A sfruculiare ulteriormente il velopendulo ci si mise anche un magnifico libro di ricette, las fiestas de Frida y Diego, che, contrariamente a quanto avviene in certi libri di cucina, contiene ricette non solo fantastiche ma anche molto ben spiegate e la fotografia dei limones con coco era irresistibile.
Purtroppo la preparazione richiede molta pazienza nelle fasi iniziali, per cui avevo sempre rimandato l'appuntamento, ma quest'anno ho deciso di averli pronti per Natale e una settimana fa mi sono messo all'opera.
Piccolo inciso: per questa ricetta si usano i lime. La cosa curiosa è che in Messico il lime si chiama limón, mentre il limone giallo è curiosamente denominato lima e si trova raramente. A quanto pare c'è stato un curioso qui-pro-quo linguistico-agronomico.

═══

Compiti ed esercizi:
**a.** Nell'estratto sui limones con coco, per quale motivo la preparazione era stata sempre rimandata? Rispondi in una-tre frasi.
**b.** Prosegui l'estratto sui limones con coco, riprendendo dopo l'ultima frase riportata.
I dati riportati di seguito non hanno alcun rapporto con l'estratto.

Materiale estratto:
═══

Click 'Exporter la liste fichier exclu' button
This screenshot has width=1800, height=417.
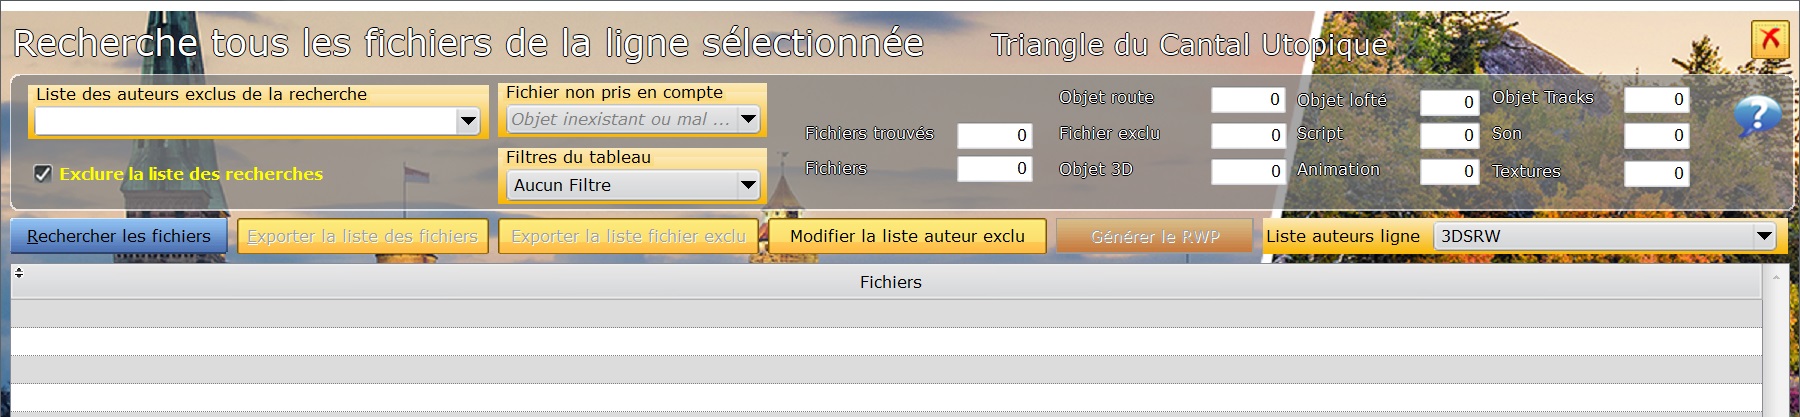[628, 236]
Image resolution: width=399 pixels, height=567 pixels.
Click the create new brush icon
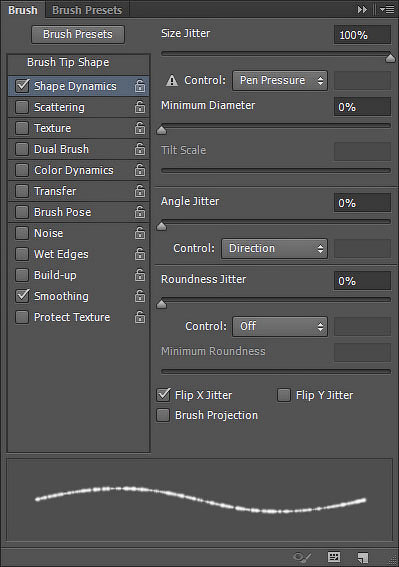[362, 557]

═══

Risposte scritte:
**a.** La preparazione era stata rimandata perché richiede molta pazienza nelle fasi iniziali.

**b.**
Oserei dire che lime e limoni non sono intercambiabili perché il lime è molto più profumato del limone, quindi sconsiglio di sostituire i lime con limoni verdi italiani.
Ingredienti per i lime canditi:
8 lime
2 tazze di zucchero
2 tazze d'acqua
1 cucchiaio di bicarbonato di sodio
Ingredienti per il ripieno al cocco:
1 tazza di zucchero
1 tazza d'acqua
1 tazza di cocco grattugiato
colorante verde (giallo + blu) se li volete di un bel verde brillante
Procedimento:
Far bollire per qualche minuto i lime in una pentola di acqua bollente, finché non cominciano ad ammorbidirsi. Scolarli e metterli in una ciotola di terracotta, coprirli d'acqua calda e versare un cucchiaio di bicarbonato. Coprire con un coperchio e lasciarli a riposo per un giorno.
Scolare i lime, inciderli su un lato e togliere l'interno, fino a lasciare solo la scorza. Potete aiutarvi con un cucchiaio.
Una volta ripuliti, rimetterli nel recipiente e coprirli con acqua calda, chiudendo con un panno e un coperchio per sigillarli. Ripetere questa operazione per 3-4 giorni. Questa procedura serve per togliere l'amaro.
Una volta terminata la fase preparatoria, siamo finalmente pronti per la fase di caramellatura.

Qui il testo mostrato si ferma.